■ Excerpt provided:
============================================================

372 steps with step size 2.6881720430107525 MHz

Now, we write a Q1ASM program that quickly changes the NCO’s frequency, converting the continuous sine output into a chirp.

Internally, the processor stores negative values using two’s complement. This has some implications for our program: - We cannot directly store a negative value in a register. Substracting a larger value from a smaller one works as expected though. - Immediate values are handled by the compiler, i.e. set_freq-100 gives the expected result of -25 Hz. - Comparisons (jlt, jge) with registers storing a negative value do not work as expected, as the smallest negative number is larger than the largest positive number. To keep the program general we should therefore use loop instead.

acquisitions = {"acq": {"num_bins": 1, "index": 0}}

setup = f"""
    move {n_averages}, R2

avg_loop:
    move    0, R0          # frequency
    move {n_steps}, R1     # n_steps
"""

# To get a negative starting frequency, we substract a positive number from 0
if start_freq <= 0:
    setup += f"""
    sub R0, {-nco_int_start_freq}, R0
    """
else:
    setup += f"""
    add R0, {nco_int_start_freq}, R0
    """

# Play a chirped pulse
chirp = (
    setup
    + f"""
    reset_ph
    set_freq 0
    upd_param 200
    acquire 0,0,4                         # Start acquisition. This is not blocking

nco_set:
    set_freq        R0                    # Set the frequency
    add             R0,{nco_int_step_freq}, R0  # Update the frequency register
    upd_param       {step_time}
    loop            R1, @nco_set          # Loop over all frequencies

    wait            10000
    loop            R2, @avg_loop

    stop                                  # Stop
"""
)

# Add sequence to single dictionary and write to JSON file.
sequence = {
    "waveforms": {},
    "weights": {},
    "acquisitions": acquisitions,
    "program": chirp,
}
with open("sequence.json", "w", encoding="utf-8") as file:
    json.dump(sequence, file, indent=4)

qrm.sequencer0.sequence("sequence.json")
qrm.sequencer0.integration_length_acq(MAXIMUM_SCOPE_ACQUISITION_LENGTH)

Run the program

%%time
qrm.sequencer0.nco_freq(0)
qrm.arm_sequencer(0)
qrm.start_sequencer()

# Wait for the sequencer to stop with a timeout period of one minute.
qrm.get_acquisition_state(0, 1)

# Move acquisition data from temporary memory to acquisition list.
qrm.store_scope_acquisition(0, "acq")
data = qrm.get_acquisitions(0)["acq"]

CPU times: total: 15.6 ms
Wall time: 49.6 ms

Note that this is significantly faster than standard spectroscopy with Q1ASM with a larger number of points. For this measurement, we only use the scope acquisition data. We can analyze it again with a spectrogram.

trace = np.array(data["acquisition"]["scope"]["path0"]["data"]) + 1j * np.array(
    data["acquisition"]["scope"]["path1"]["data"]
)
plot_spectrogram(trace)

Note the difference in timescale to before. In the spectrogram we can see the intended spectrum of the chirp. And finally, we can visualize the chirp pulse. For better clarity, we show the low frequency parts around 8400ns.

============================================================

■ Supplied material:
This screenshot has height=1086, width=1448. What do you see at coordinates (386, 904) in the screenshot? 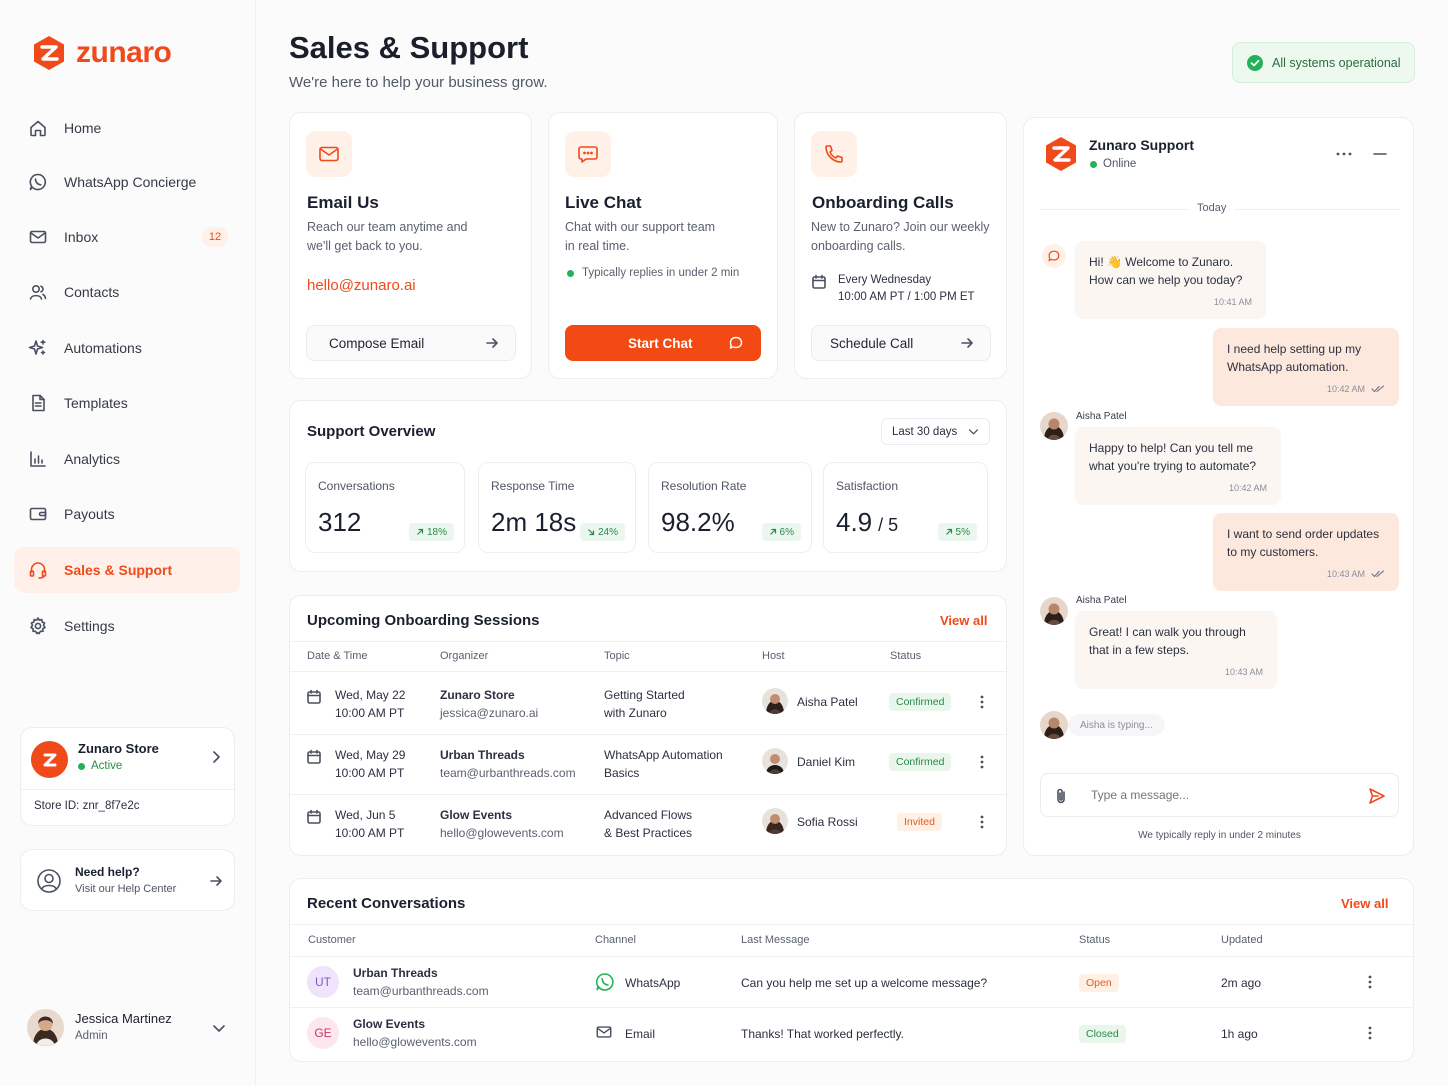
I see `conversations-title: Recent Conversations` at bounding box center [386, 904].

============================================================

■ Work request 1:
Using the Q1ASM chirp excerpt, answer each question below.
(a) How does the processor store negative values internally?
(b) What wall time is reported after running the program?
(c) Around what time are the low frequency parts of the chirp shown for better clarity?
■ Work request 2:
Retype everything in the Q1ASM chirp excerpt from "CPU times: total: 15.6" down to "parts around 8400ns.".

■ Exercise response 1:
(a) Using two's complement.
(b) 49.6 ms.
(c) Around 8400ns.

■ Exercise response 2:
CPU times: total: 15.6 ms
Wall time: 49.6 ms

Note that this is significantly faster than standard spectroscopy with Q1ASM with a larger number of points. For this measurement, we only use the scope acquisition data. We can analyze it again with a spectrogram.

trace = np.array(data["acquisition"]["scope"]["path0"]["data"]) + 1j * np.array(
    data["acquisition"]["scope"]["path1"]["data"]
)
plot_spectrogram(trace)

Note the difference in timescale to before. In the spectrogram we can see the intended spectrum of the chirp. And finally, we can visualize the chirp pulse. For better clarity, we show the low frequency parts around 8400ns.